On Friday night, Wisconsin will play it nobly, dutifully and emptily; while the SEC and ACC opted for scattered fractions of spectators, the Big Ten decreed its games fan-less. Friday night at Camp Randall won’t be the most wrenching part of 2020 or even the one-millionth-most, but it will be some snapshot.
It will be a glaring oddity tucked amid the new-normal oddities, such as when the giant stadium screens at Alabama show the band marching, coaxing the eyes to glimpse down onto the field, where there’s no band. (It’s a clip from the underappreciated past.) If this kind of thing leaves us in need of fresh football wrinkles, well, here: Arkansas looks like the early story of the year, Florida State looks giddy after beating North Carolina at home, and Kentucky fans look exuberant over the UFO (unidentified football object) they just saw.
Arkansas? Yep. The sudden improvement of the Razorbacks (2-2 and very close to 3-1) helps a sport that gets better when Arkansas gets better, not least because it grants more sights of a logo of a red feral pig. There’s even one slapped gloriously upon the microphone from which the coach speaks after games, and the identity of that coach might end up doubling as an old lesson.

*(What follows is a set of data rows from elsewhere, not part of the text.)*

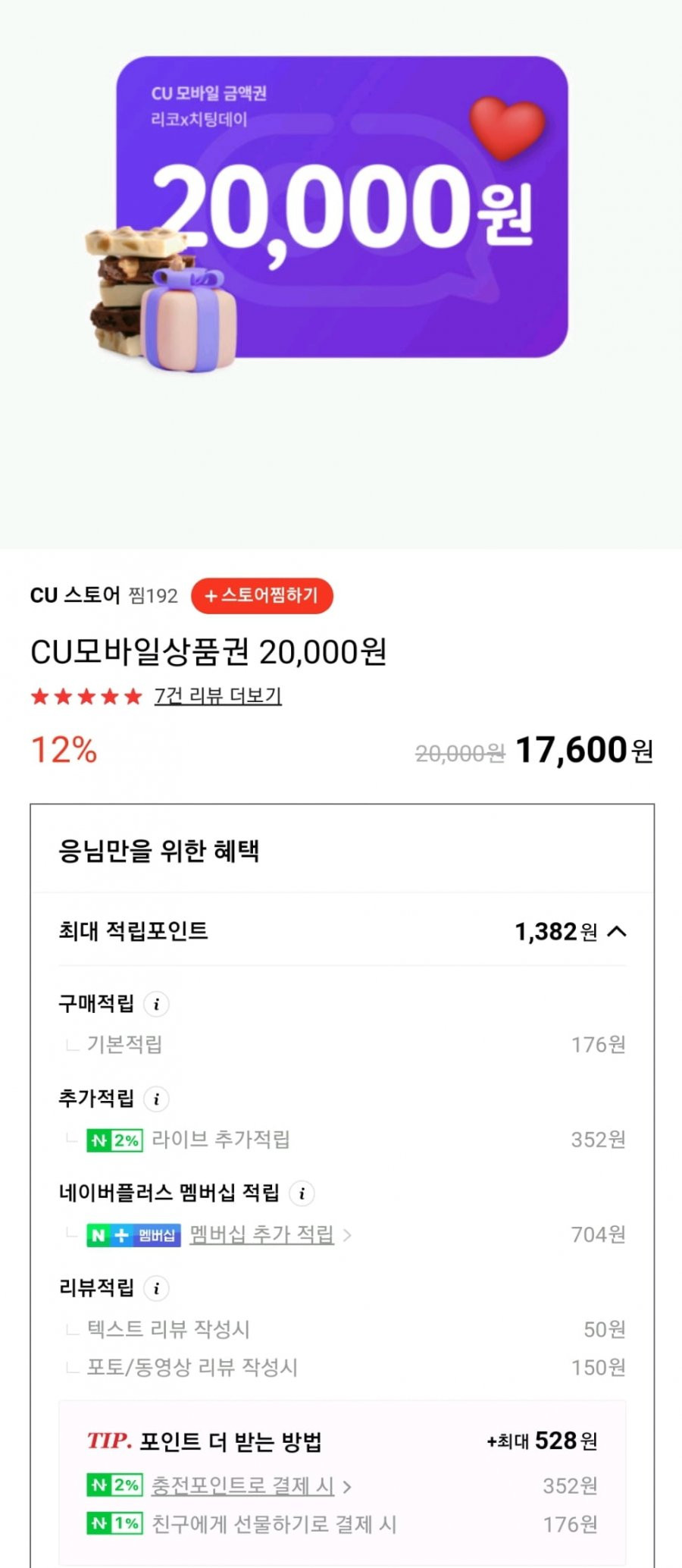Open the 멤버십 추가 적립 link

click(x=262, y=1234)
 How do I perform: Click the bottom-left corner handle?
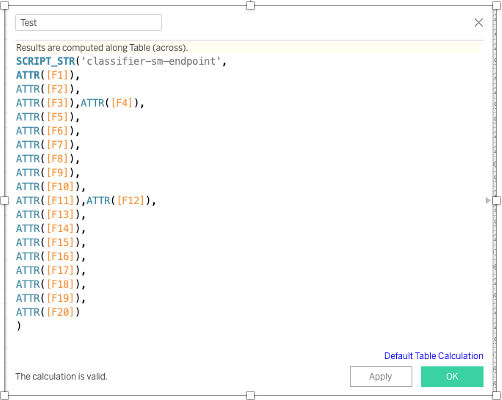coord(4,395)
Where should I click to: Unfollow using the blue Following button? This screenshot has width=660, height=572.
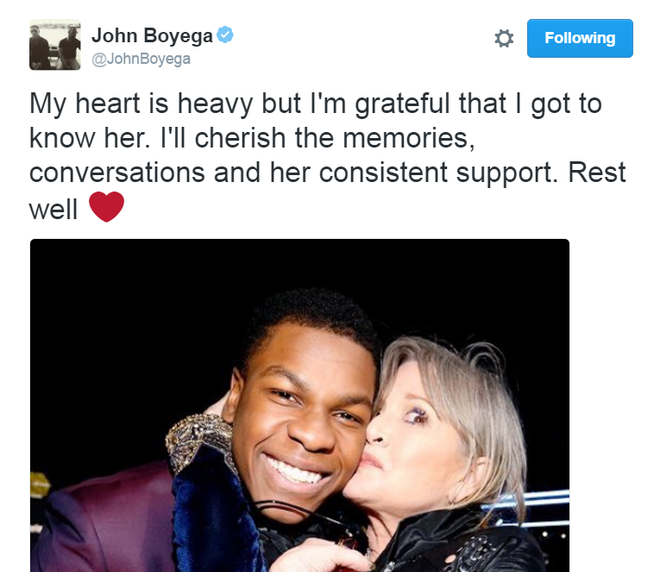point(580,38)
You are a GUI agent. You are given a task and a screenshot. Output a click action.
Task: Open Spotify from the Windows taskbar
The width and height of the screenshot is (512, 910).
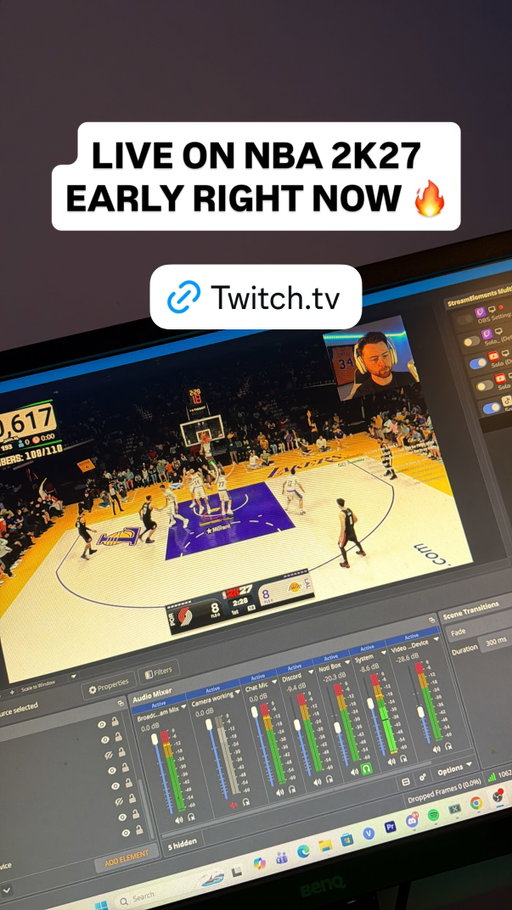(x=433, y=815)
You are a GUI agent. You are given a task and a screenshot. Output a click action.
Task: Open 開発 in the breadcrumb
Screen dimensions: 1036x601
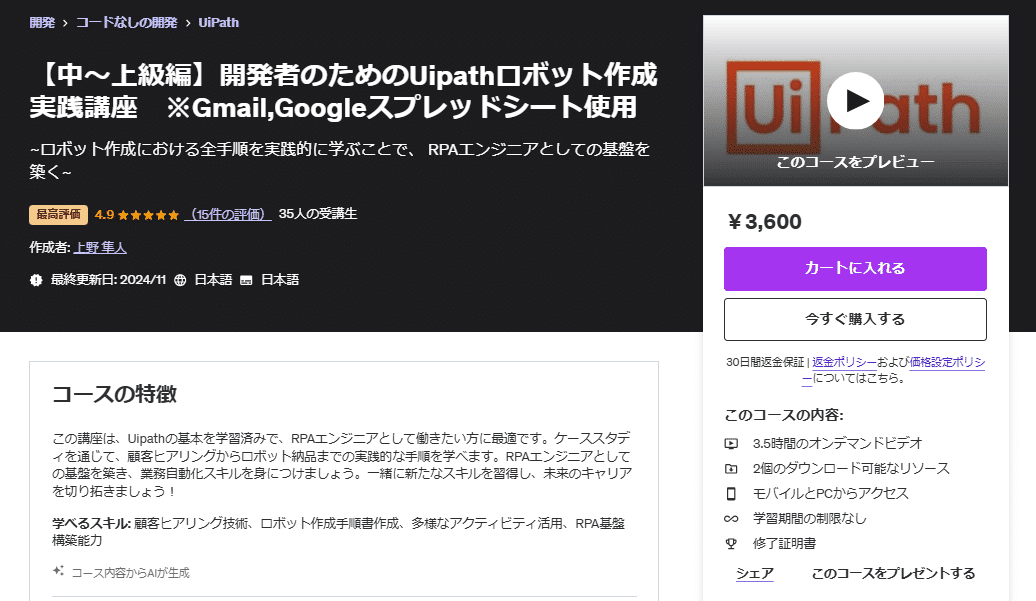click(42, 21)
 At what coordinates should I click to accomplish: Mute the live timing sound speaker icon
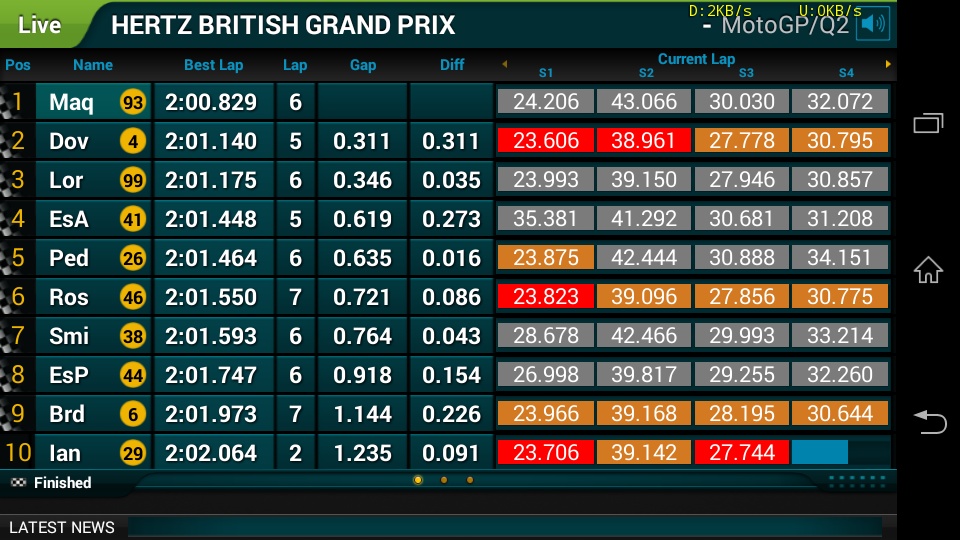[x=875, y=24]
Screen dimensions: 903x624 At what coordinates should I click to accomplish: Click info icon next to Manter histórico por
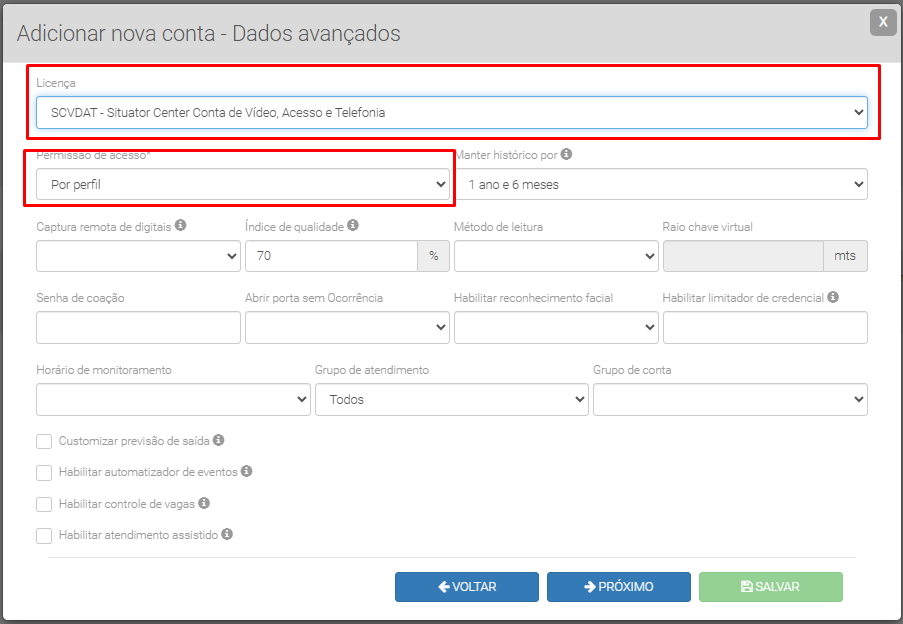click(566, 155)
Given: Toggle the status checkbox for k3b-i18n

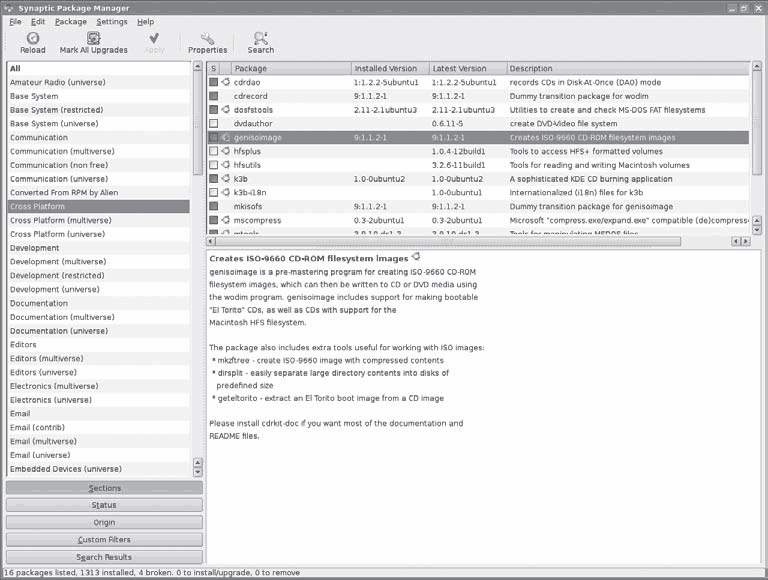Looking at the screenshot, I should pos(213,192).
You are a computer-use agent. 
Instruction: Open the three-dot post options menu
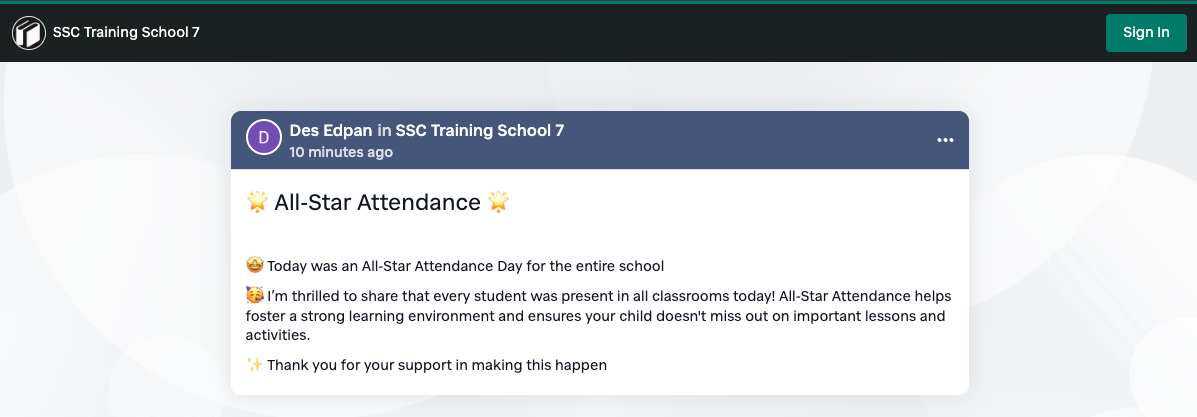click(945, 140)
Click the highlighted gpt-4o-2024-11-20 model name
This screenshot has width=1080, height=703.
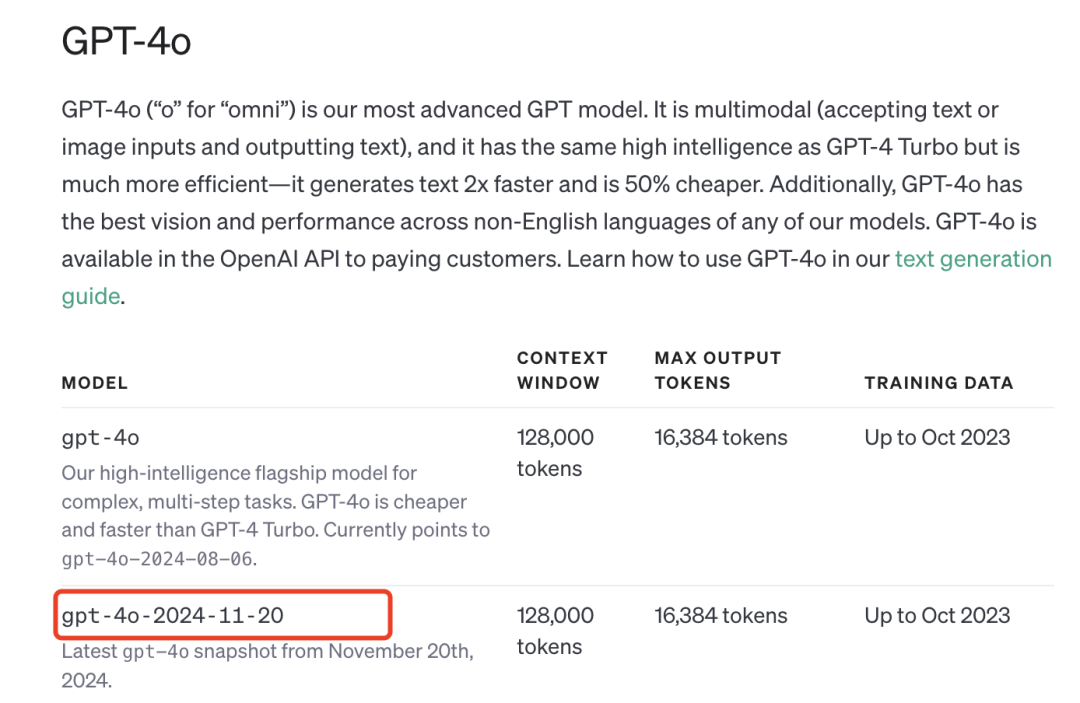[x=173, y=616]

The head coach Arkansas hired after spending two long seasons at a sullen 0-16 in the SEC might end up teaching us something salient about coaching hires. Surely 58-year-old wanderer Sam Pittman did not qualify as some splashy hire, but he did qualify as a hell of a coach. Here we go through his CV, and hang on to your suitcase: Princeton (Mo.) High, Trenton (Mo.) High, Hutchinson (Kan.) Community College, Northern Illinois, Cincinnati, Oklahoma, Western Michigan, Missouri, Kansas, Northern Illinois again, North Carolina, Tennessee, Arkansas and Georgia (where he was associate head coach, maestro recruiter and offensive line coach).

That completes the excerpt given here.